> _What the task requires_: Please give back only the lines below from the one containing "Автостоянка (1014, 327)" to the one containing "Главная (240, 21)", each repeated word for word, both ends included.

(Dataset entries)
□ □ □ □ □ □ □

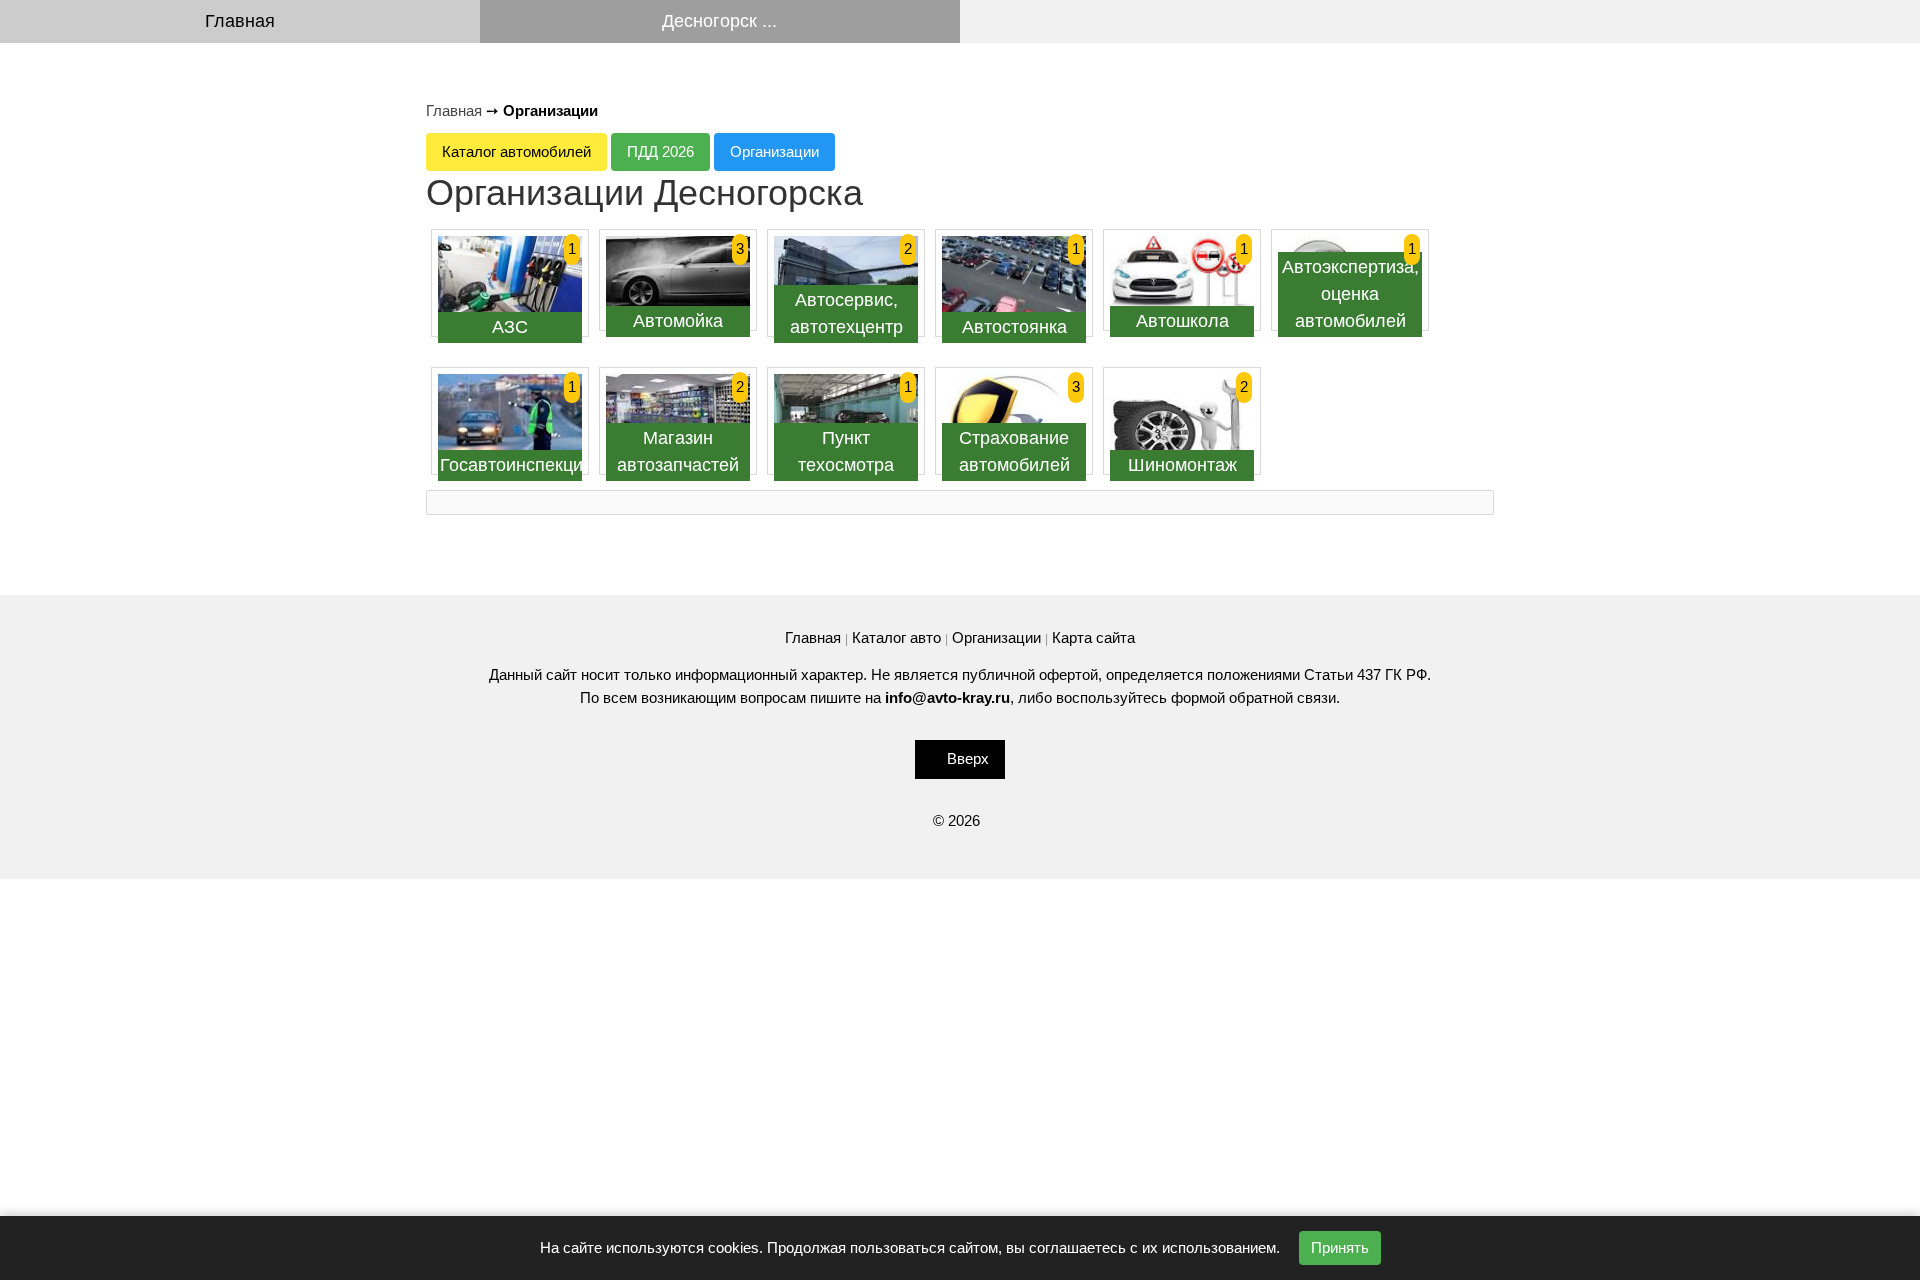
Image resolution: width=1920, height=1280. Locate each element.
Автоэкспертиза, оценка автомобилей (1350, 294)
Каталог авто (896, 637)
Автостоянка (1014, 327)
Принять (1340, 1247)
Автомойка (678, 321)
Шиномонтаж (1182, 465)
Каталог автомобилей (516, 151)
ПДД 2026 (660, 151)
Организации (774, 151)
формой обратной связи (1253, 697)
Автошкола (1182, 321)
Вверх (968, 758)
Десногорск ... (719, 21)
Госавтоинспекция (516, 465)
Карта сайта (1093, 637)
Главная (240, 21)
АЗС (510, 327)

□ □ □ □ □ □ □

> _Answer to this problem_:
Автостоянка (1014, 327)
Принять (1340, 1247)
Автомойка (678, 321)
Шиномонтаж (1182, 465)
Каталог автомобилей (516, 151)
ПДД 2026 (660, 151)
Организации (774, 151)
формой обратной связи (1253, 697)
Автошкола (1182, 321)
Вверх (968, 758)
Десногорск ... (719, 21)
Госавтоинспекция (516, 465)
Карта сайта (1093, 637)
Главная (240, 21)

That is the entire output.